PARIS - From a bull who thinks he's a horse to the secret weapon of male wasps... Your weekly roundup of offbeat stories from around the world.
No bull, he's a showjumper
When Sabine Rouas rides her bull Aston around the vineyards of the sleepy French village of Vieville-sous-les-Cotes, the traffic stops.
Even locals used to the 1.4-tonne (220-stone) beast can't help themselves but smile at the bull who thinks he's a horse.
The Charolais cross, who grew up with horses, also does a bit of showjumping, and is surprisingly elegant at dressage, prancing sideways like a thoroughbred Hanoverian.
"Watching me ride horses, Aston wanted to do the same thing," Rouas told AFP.
"Honestly, I didn't invent this. Look around the world, people ride all sorts of animals -- ostriches, camels, elephants."
But still it wasn't easy. She fell off Aston 38 times in the first three months before he became a real show pony.
"I can't make him do anything he doesn't want to do," Rouas said.

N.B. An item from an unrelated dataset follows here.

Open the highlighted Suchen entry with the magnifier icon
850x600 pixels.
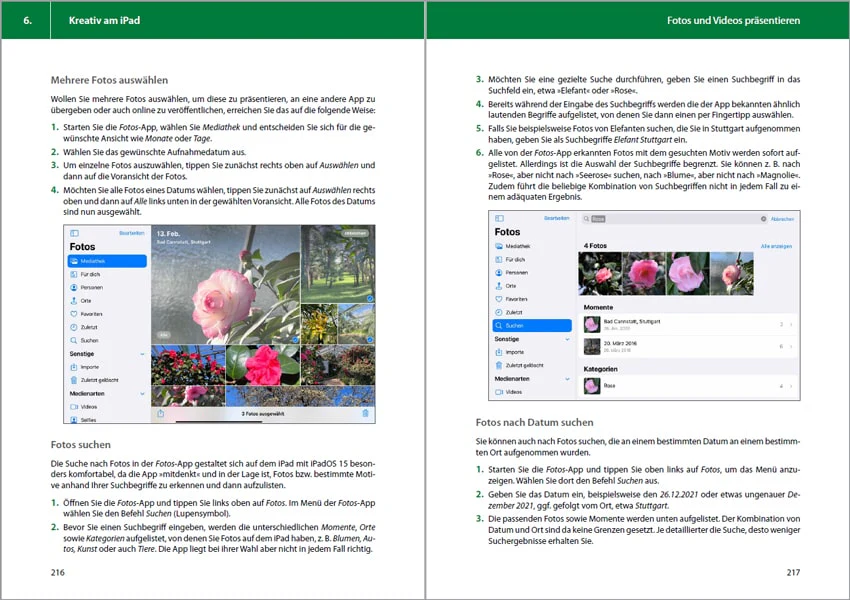point(532,326)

He's too bull-headed. "If he jumps over obstacles, it's because he enjoys it," she said.
Let the high times roll
To Bangkok where local cannabis lovers are still on a high after Thailand's first Cannabis Cup, where self-styled stoners competed to roll the fastest and most creative joint.
Hundreds of hopefuls were whittled down to 10 elite potheads, who vied for the crown in the most relaxed manner possible before a knowledgeable and increasingly blissed out crowd.
Thailand decriminalised cannabis in June, though exactly how legal weed is there is still, appropriately, rather vague.
Bad Santa: 'You're St Nicked'
It was a week before Christmas in a poor Lima neighbourhood when there was a knock at the door... Then fat Santa, his elves and three glamorous helpers proceeded to kick it in.
A gang of Peruvian drug dealers had a rude awakening when police in festive disguises raided their hideout armed with pistols and sledgehammers.
The suspects initially thought it was a joke, the police said, before it dawned that they would be spending Christmas behind bars.
In all 6,000 packets of cocaine paste, 104 of cocaine powder and 279 of marijuana were seized.
'Are you stealing from me?'
A notorious woman cat burglar got the shock of her life when actor Robert De Niro turned up in his dressing gown after New York police caught her red-handed stealing presents from under his Christmas tree.
Unfortunately the cops weren't saying what De Niro -- who made his name playing a string of mobsters in such classics as "The Godfather", "Goodfellas" and "The Irishman" -- had to say to her, but we can guess.
Little pricks
For decades female wasps have been defamed as nasty and dangerous, the ones with the sting in their tail.
But Japanese researchers have discovered that male wasps have been hiding a secret weapon -- penis spikes.
And as researcher Shinji Sugiura of Kobe University discovered to his cost, all it takes is a little prick.
"Because I had believed male wasps to be harmless, I was very surprised to experience the pain," he told AFP.
Tree frogs know better, with one in three refusing to eat male wasps they were fed in an experiment.